Companies were also found to be lacking when it came to reaching out to the investor community. Only a third disclosed the steps they had taken to solicit and understand the views of their shareholders, a deterioration from 42.9 per cent last year. Investor relations teams were also less responsive to queries, with timely responses declining to 12 per cent, from 23 per cent in 2016.

And, taking the opportunity to also share his thoughts on the development of corporate governance and the market regulatory framework in Singapore was Prof Tan. In his opening address, he said that he welcomed different perspectives on these issues, as they "seek to achieve the same end, namely a healthy and robust market".

He said that SGX RegCo would look at, among other things, "if our rules are appropriate . . . including whether (they are) proportionate and practical". He said that Singapore "should not adopt something simply because other people elsewhere do so", that it has to be "appropriate for our market", and that, "if a rule is necessary, it should to be in force even if it is a pain point".

"For example, while I appreciate why quarterly reporting was introduced 14 years ago, developments since then should prompt us to re-evaluate its usefulness today. I am not saying that it should be removed but, given widespread views that it adds little value today and gives rise to significant compliance cost, we ought to study the matter carefully."

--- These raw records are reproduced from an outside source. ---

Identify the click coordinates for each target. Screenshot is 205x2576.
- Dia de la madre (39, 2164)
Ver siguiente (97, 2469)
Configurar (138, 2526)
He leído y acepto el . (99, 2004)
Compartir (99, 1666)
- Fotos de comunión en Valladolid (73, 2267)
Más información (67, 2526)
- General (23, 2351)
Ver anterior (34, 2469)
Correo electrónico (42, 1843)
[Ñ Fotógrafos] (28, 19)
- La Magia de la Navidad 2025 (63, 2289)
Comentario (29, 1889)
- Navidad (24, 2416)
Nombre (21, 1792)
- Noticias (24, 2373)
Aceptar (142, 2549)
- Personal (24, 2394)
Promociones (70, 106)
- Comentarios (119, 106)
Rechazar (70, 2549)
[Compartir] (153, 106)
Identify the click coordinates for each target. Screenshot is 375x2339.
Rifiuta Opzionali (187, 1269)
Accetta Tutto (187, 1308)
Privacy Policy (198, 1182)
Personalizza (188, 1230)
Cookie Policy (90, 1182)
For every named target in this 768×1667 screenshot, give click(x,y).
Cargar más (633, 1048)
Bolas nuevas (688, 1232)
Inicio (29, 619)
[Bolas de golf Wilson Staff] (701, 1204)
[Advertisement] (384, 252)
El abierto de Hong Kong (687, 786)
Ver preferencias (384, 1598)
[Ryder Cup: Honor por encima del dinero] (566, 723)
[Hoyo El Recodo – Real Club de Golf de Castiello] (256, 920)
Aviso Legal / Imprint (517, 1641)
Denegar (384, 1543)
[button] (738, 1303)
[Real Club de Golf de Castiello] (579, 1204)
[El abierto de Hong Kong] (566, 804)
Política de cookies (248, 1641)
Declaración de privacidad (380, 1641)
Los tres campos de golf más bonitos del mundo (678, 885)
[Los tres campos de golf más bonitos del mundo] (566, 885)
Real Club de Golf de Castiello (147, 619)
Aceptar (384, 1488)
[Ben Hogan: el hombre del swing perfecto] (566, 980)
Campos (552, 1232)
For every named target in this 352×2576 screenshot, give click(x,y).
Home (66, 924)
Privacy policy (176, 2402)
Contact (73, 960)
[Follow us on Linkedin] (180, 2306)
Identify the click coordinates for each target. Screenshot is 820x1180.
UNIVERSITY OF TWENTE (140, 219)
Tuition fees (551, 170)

Prof Tan also said that SGX RegCo would continue to explore innovative ideas that would help develop the market, including the possibility of allowing listed companies here to issue dual-class shares (DCS).

"Could a DCS structure help the market even if it never becomes as large a group as Reits and business trusts? If the right companies with such structures list in Singapore, could there be other benefits as well?

"On my part, I remain open-minded about this initiative. It seems to me that, if DCS is implemented, it could lead to the enlargement of choice for investors with DCS companies available only to those who want shares in such companies."